Business enablement, customer service, and empowering the end user are all terms or phrases we throw around in cybersecurity. Today, we are thrilled to dive deeper into the art of providing exceptional customer service in our ever-evolving cyber landscape. Customer service is talked about in almost every industry, from grocery stores to coffee shops and B2B sales. We are no different in our need to demonstrate outstanding customer service. In a previous article, we highlighted why everyone is not a cybersecurity expert; today, we want to share some insights on how we can enhance the customer service aspect of our roles.
Empathy Is Your Superpower
Empathy lies at the heart of outstanding customer service. What is the friction this person is experiencing? How do my security policies impact them? How are they managing the stress of this security incident?
In cybersecurity, it's easy to get lost in technical jargon, policies, and protocols, forgetting that our clients and colleagues may not share our level of expertise. When they come to us with questions or concerns, it's crucial to meet them where they are.
Listen Actively: Start by actively listening to their concerns. Don't rush to provide solutions or explanations. Let them express their issues fully.
Speak Their Language: Avoid overwhelming them with technical terms. Translate complex concepts into plain language. Remember, clarity trumps complexity.
Acknowledge Their Perspective: Empathize with their situation. Recognize that their concerns are valid and very real to them, even if they stem from misunderstandings or misconceptions.
Educate Without Overwhelming
As cybersecurity professionals, we possess a wealth of knowledge (at least when it comes to our field). To communicate effectively, though, we need to share this knowledge thoughtfully without overwhelming our clients or colleagues.

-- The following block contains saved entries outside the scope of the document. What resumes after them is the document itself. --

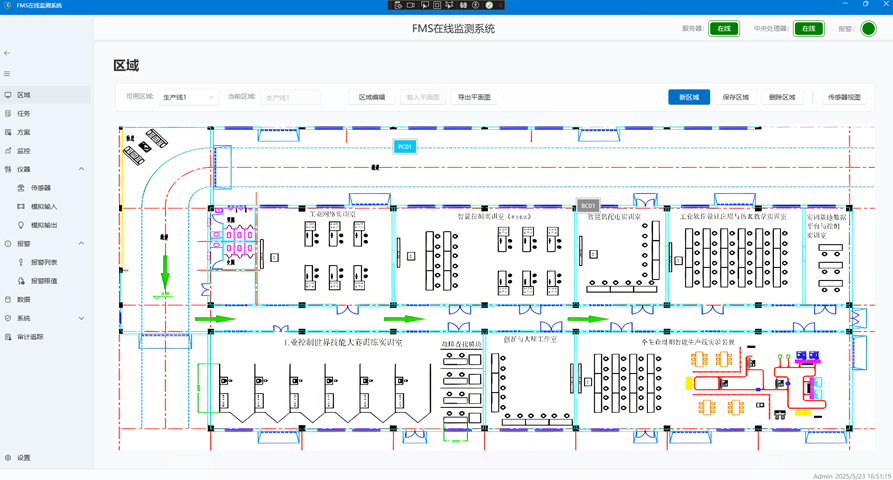Expand the 系统 section in sidebar
The width and height of the screenshot is (893, 480).
coord(81,318)
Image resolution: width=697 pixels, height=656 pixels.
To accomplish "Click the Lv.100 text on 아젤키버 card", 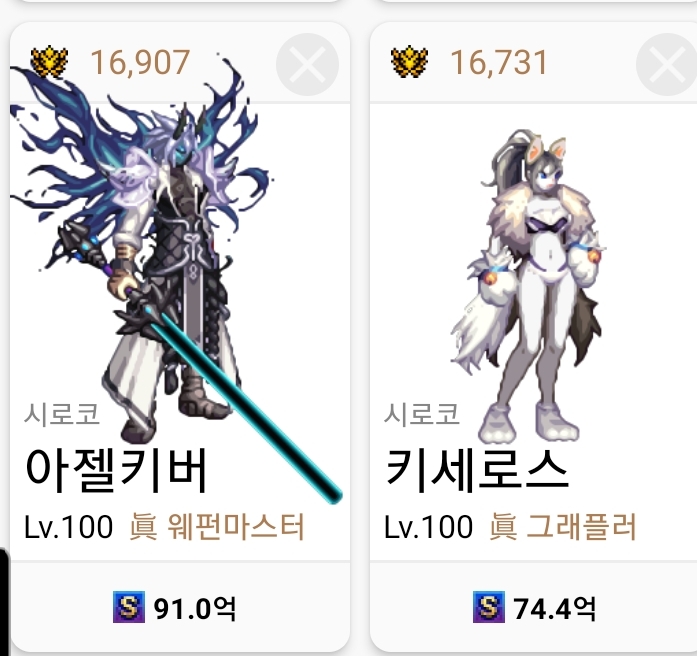I will (x=68, y=527).
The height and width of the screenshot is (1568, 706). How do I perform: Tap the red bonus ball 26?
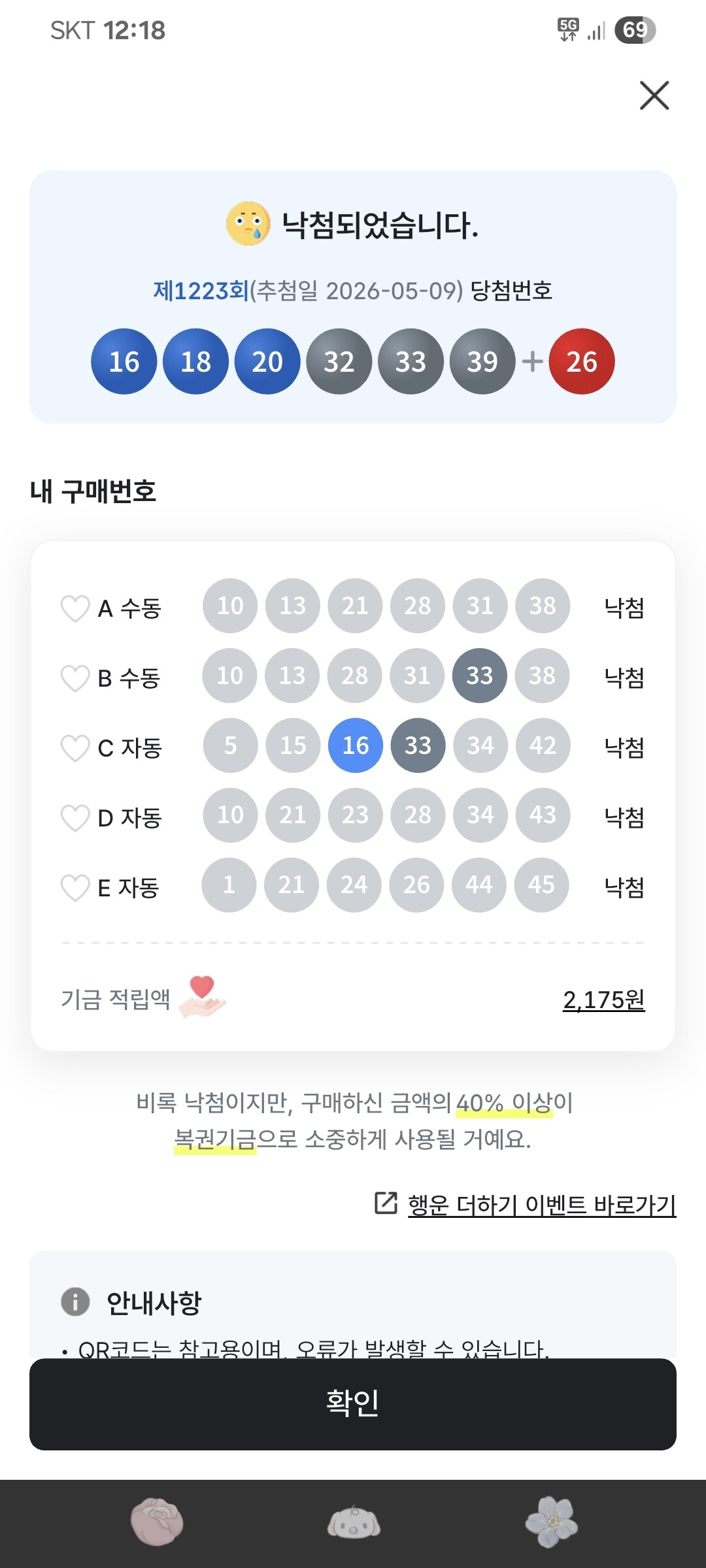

Chunk It Down: Break down information into manageable chunks. Avoid the brain dump. Gradually introduce them to cybersecurity concepts and best practices.
Use Analogies: Analogies can be your best friend. Comparing cybersecurity to everyday situations can make it more relatable. For instance, likening a firewall to a security checkpoint at an airport.
Offer Resources: Point them towards helpful resources like articles, webinars, or cybersecurity training. Encourage self-learning to empower them.
If you're struggling to find ways to simplify your message, it may be helpful to turn to ChatGPT or one of the equivalent LLM tools. Give it some basic information about your situation and ask it to help you explain it to someone without knowledge of the field, find analogies, or use stories or visualizations to explain the concept. It probably won't work well in all cases, but if you're really struggling, this may help break the logjam.
Establish Trust and Transparency
Building trust is a cornerstone of excellent customer service. Your clients and colleagues need to feel that they can rely on you for guidance and support.
Underpromise, Overdeliver: If you're unsure about a solution's timeline or effectiveness, it's better to underpromise and then pleasantly surprise them with quicker or more effective results.
Transparency: Keep them in the loop. If there's an incident or a problem, communicate openly and honestly. Sharing the why, what, and how fosters trust.
Responsiveness: Be prompt in your responses. Even a quick acknowledgment of their query can go a long way in demonstrating your dedication to their concerns.
Foster a Culture of Cybersecurity
Empower people to become active participants in their own cybersecurity. It's not just about providing a service, it's about nurturing a culture of cyber awareness.
This feels obvious to say out loud. However, how often do we focus our strategies, our training, and our project plans exclusively on technology? Make sure to carve out dedicated time to nurture culture and tend to the people in it.
Training and Workshops: Offer cybersecurity training sessions or workshops. These can be engaging and informative, equipping them with the knowledge to make better-informed decisions.
Security Champions: Identify and nurture security champions within your organization. These are individuals who show a keen interest in cybersecurity and can help spread awareness.
Continuous Communication: Keep the conversation going. Send out regular cybersecurity tips, updates, or reminders to keep security top of mind.
Measure and Adapt
Lastly, don't forget to measure the effectiveness of your customer service efforts. Collect feedback, analyze metrics, and adapt your approach accordingly. This is Peter Drucker's old adage, "What gets measured, gets managed," comes in.
Feedback Loops: Encourage feedback from your clients and colleagues. Constructive criticism helps you refine your service.
Metrics: Track metrics like response times, issue resolution rates, and user feedback. These quantifiable measures can guide your improvements.
Continuous Improvement: Use the feedback and metrics to continuously enhance your customer service strategy. Cybersecurity is a dynamic field, and your approach should evolve with it.
In conclusion, providing top-notch customer service in cybersecurity is not just a nice to have; it's imperative. By integrating empathy, education, trust, and a culture of cybersecurity into your interactions, you'll not only bolster your organization's defenses but also empower those around you to be more cyber-savvy. After all, it's a team effort, and we're all in this together.